> **Activity**:
Which of the lines in the records below hold the string "coordinates"? Copy every one of them.

> **Materials provided**:
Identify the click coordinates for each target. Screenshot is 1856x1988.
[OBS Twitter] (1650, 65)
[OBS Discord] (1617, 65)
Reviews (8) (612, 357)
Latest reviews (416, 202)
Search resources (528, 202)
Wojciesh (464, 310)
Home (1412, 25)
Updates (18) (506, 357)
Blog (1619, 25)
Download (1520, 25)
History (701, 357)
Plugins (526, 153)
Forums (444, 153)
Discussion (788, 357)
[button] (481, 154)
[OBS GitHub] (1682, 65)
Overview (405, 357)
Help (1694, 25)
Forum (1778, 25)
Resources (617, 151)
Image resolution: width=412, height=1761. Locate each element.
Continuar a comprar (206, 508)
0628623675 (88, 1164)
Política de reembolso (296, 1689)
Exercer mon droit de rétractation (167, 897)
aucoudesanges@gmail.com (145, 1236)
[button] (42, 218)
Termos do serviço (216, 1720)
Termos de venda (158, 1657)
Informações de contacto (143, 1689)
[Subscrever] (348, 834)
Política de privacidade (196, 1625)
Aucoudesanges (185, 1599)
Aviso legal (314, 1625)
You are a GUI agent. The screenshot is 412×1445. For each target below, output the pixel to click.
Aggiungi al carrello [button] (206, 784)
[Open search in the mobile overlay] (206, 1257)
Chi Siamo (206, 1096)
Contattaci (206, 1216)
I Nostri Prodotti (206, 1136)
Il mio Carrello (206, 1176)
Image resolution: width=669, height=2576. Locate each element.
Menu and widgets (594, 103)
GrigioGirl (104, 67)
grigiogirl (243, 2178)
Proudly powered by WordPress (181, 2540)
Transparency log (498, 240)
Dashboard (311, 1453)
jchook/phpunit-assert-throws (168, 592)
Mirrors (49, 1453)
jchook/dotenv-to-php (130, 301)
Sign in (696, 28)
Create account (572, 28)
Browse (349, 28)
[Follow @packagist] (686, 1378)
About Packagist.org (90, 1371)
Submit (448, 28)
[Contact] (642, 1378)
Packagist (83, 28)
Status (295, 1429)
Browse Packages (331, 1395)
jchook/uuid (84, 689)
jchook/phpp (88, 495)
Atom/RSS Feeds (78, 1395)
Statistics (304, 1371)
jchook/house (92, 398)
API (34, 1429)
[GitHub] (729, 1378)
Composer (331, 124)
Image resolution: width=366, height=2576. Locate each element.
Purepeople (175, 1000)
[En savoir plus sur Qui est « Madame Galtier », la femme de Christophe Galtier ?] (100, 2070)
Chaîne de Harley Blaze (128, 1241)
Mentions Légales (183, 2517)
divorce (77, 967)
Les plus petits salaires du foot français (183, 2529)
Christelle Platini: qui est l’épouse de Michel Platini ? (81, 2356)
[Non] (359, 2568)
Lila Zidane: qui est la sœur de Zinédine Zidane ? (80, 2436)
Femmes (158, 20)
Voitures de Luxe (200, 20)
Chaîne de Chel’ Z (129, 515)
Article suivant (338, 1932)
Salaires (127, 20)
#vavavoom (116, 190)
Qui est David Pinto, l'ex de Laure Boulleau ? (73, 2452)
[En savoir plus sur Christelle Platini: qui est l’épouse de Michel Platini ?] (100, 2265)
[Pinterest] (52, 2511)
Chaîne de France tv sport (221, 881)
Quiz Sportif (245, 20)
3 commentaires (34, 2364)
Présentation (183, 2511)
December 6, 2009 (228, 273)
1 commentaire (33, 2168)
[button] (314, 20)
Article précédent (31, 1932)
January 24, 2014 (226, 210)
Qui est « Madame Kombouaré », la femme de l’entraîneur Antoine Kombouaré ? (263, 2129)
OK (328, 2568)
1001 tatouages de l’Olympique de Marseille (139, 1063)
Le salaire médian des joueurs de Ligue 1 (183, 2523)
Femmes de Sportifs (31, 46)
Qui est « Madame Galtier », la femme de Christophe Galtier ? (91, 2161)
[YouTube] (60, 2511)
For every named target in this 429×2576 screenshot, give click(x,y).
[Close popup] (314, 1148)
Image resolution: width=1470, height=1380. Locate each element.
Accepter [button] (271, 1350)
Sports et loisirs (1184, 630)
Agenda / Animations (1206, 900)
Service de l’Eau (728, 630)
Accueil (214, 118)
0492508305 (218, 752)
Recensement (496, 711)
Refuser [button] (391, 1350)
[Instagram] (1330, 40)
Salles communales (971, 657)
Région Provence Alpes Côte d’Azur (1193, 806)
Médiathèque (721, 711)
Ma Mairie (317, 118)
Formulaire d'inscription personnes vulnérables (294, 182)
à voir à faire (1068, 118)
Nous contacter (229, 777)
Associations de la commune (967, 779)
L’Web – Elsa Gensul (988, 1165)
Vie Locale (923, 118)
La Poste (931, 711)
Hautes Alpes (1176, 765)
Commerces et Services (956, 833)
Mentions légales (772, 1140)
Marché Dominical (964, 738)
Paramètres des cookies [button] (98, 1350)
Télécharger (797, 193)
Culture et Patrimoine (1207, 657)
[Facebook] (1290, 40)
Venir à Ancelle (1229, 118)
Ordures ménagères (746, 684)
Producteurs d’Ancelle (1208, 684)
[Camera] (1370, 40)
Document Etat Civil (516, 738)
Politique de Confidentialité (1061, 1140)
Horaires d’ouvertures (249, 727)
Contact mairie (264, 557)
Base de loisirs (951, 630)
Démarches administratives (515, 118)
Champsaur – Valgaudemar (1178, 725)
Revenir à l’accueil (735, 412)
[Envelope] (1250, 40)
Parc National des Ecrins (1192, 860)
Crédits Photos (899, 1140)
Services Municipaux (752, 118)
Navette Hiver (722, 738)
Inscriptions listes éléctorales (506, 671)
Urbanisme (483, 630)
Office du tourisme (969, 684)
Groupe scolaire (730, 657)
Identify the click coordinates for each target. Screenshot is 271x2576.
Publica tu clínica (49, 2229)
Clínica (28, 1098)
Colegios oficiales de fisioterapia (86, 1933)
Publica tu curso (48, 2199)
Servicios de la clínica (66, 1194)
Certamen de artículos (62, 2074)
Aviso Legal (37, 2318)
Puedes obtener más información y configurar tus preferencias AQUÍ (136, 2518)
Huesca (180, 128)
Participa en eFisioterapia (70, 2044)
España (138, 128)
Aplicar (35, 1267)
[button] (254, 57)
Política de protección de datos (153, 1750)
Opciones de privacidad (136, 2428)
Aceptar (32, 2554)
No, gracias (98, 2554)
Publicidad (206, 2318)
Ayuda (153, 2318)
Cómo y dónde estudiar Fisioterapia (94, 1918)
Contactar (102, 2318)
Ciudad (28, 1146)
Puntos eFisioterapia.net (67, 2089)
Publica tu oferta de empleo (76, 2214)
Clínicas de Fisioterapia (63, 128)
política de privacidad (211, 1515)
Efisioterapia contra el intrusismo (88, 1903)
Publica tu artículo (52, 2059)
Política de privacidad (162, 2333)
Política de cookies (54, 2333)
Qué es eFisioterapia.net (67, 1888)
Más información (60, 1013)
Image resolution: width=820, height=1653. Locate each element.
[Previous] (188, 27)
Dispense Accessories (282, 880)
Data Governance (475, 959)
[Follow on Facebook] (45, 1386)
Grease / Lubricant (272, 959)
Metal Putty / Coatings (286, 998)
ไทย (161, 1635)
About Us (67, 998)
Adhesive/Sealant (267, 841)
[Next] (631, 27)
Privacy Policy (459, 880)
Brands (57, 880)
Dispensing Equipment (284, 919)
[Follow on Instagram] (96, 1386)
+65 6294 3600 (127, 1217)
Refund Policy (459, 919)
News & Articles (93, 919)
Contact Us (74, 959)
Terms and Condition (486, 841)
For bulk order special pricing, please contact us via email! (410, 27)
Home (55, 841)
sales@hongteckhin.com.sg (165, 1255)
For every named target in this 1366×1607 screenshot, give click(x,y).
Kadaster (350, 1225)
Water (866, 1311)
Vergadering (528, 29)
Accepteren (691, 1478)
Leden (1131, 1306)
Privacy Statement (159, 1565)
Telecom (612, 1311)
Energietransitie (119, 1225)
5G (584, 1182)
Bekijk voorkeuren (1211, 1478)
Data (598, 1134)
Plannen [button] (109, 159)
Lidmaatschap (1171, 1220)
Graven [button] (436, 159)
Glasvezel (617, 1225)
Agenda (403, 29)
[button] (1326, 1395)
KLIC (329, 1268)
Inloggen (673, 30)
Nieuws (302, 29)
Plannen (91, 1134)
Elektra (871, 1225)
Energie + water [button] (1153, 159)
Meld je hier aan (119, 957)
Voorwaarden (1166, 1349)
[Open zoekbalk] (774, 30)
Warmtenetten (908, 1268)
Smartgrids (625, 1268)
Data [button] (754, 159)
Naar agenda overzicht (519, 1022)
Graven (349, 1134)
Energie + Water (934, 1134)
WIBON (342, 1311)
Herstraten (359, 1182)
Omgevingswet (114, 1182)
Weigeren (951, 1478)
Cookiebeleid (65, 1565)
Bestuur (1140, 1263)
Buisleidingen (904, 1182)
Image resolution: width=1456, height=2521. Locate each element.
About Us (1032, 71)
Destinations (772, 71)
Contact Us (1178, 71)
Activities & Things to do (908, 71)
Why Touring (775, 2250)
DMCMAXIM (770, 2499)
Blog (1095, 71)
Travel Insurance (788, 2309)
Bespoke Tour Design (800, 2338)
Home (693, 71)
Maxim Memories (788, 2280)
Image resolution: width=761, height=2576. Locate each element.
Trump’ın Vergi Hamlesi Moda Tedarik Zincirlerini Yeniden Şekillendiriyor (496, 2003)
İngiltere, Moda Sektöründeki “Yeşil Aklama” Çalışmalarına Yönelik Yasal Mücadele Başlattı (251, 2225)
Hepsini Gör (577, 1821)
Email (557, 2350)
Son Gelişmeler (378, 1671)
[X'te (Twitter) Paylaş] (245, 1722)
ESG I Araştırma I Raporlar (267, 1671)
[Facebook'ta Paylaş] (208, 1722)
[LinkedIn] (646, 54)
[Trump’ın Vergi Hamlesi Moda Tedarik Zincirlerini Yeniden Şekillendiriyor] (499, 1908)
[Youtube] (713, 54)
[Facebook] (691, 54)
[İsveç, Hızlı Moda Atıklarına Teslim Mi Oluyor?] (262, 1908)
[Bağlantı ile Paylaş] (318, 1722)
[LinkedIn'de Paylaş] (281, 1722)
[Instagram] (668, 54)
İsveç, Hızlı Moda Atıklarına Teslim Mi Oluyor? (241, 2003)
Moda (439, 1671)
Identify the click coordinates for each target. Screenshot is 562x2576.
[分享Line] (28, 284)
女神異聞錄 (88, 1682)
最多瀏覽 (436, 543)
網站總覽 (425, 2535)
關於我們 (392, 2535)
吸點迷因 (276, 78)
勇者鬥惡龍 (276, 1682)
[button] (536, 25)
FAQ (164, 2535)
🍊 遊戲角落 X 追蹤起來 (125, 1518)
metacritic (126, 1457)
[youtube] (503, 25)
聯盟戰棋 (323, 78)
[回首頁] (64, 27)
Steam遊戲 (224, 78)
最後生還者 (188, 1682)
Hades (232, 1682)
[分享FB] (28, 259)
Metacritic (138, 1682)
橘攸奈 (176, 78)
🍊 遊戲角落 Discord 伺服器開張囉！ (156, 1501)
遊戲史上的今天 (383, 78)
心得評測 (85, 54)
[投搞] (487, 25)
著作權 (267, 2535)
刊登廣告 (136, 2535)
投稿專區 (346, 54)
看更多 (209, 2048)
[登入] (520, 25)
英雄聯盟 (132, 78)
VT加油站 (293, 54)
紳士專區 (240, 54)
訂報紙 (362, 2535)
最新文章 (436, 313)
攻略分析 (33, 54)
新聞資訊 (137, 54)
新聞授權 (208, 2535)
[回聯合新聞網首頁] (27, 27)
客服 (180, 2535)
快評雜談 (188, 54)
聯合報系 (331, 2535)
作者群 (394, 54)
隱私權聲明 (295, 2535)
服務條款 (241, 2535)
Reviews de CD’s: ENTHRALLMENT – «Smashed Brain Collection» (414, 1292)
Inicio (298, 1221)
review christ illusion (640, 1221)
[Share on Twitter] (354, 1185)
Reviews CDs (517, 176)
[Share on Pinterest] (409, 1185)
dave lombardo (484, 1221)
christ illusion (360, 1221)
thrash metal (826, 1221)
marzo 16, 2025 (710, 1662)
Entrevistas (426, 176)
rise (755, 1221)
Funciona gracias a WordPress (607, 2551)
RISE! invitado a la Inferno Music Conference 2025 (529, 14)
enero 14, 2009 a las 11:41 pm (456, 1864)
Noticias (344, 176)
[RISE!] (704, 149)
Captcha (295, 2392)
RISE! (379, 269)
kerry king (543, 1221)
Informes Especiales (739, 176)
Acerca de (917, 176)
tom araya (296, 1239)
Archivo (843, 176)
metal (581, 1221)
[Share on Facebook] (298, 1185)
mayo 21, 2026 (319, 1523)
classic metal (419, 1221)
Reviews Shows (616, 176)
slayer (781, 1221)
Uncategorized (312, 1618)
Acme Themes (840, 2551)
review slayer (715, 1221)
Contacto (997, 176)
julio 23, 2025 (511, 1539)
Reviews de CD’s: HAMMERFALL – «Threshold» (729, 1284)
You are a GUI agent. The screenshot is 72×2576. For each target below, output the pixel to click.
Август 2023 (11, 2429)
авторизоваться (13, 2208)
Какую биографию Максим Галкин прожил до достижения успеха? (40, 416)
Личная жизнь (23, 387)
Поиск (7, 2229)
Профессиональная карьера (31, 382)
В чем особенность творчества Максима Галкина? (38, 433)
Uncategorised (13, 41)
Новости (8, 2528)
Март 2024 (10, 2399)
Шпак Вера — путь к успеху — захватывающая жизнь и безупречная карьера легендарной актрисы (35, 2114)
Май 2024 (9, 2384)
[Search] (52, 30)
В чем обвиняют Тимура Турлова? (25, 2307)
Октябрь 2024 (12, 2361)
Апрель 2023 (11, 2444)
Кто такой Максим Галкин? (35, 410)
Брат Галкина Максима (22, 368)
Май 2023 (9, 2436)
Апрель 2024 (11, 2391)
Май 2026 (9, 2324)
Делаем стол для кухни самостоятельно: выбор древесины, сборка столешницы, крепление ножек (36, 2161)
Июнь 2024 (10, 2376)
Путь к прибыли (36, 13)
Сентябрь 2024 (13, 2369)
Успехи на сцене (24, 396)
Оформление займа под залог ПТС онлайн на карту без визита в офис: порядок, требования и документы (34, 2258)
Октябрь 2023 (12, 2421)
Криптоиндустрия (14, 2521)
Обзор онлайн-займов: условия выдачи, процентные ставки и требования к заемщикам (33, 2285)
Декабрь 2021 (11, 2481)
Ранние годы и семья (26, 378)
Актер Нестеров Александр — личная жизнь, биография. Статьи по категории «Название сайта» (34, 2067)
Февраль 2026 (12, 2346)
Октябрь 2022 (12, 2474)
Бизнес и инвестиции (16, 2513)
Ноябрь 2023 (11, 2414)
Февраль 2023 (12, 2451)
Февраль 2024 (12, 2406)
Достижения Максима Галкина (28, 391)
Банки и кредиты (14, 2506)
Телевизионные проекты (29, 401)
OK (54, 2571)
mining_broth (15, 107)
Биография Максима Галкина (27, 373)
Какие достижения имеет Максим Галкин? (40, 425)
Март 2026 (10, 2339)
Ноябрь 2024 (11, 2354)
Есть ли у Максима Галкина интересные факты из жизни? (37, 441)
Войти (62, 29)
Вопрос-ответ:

> **Task answer**:
Identify the click coordinates for each target. Screenshot is 1856x1988.
Identify the click coordinates for each target. Screenshot is 271x2576.
Identify the click coordinates for each target. Screenshot is 562x2576.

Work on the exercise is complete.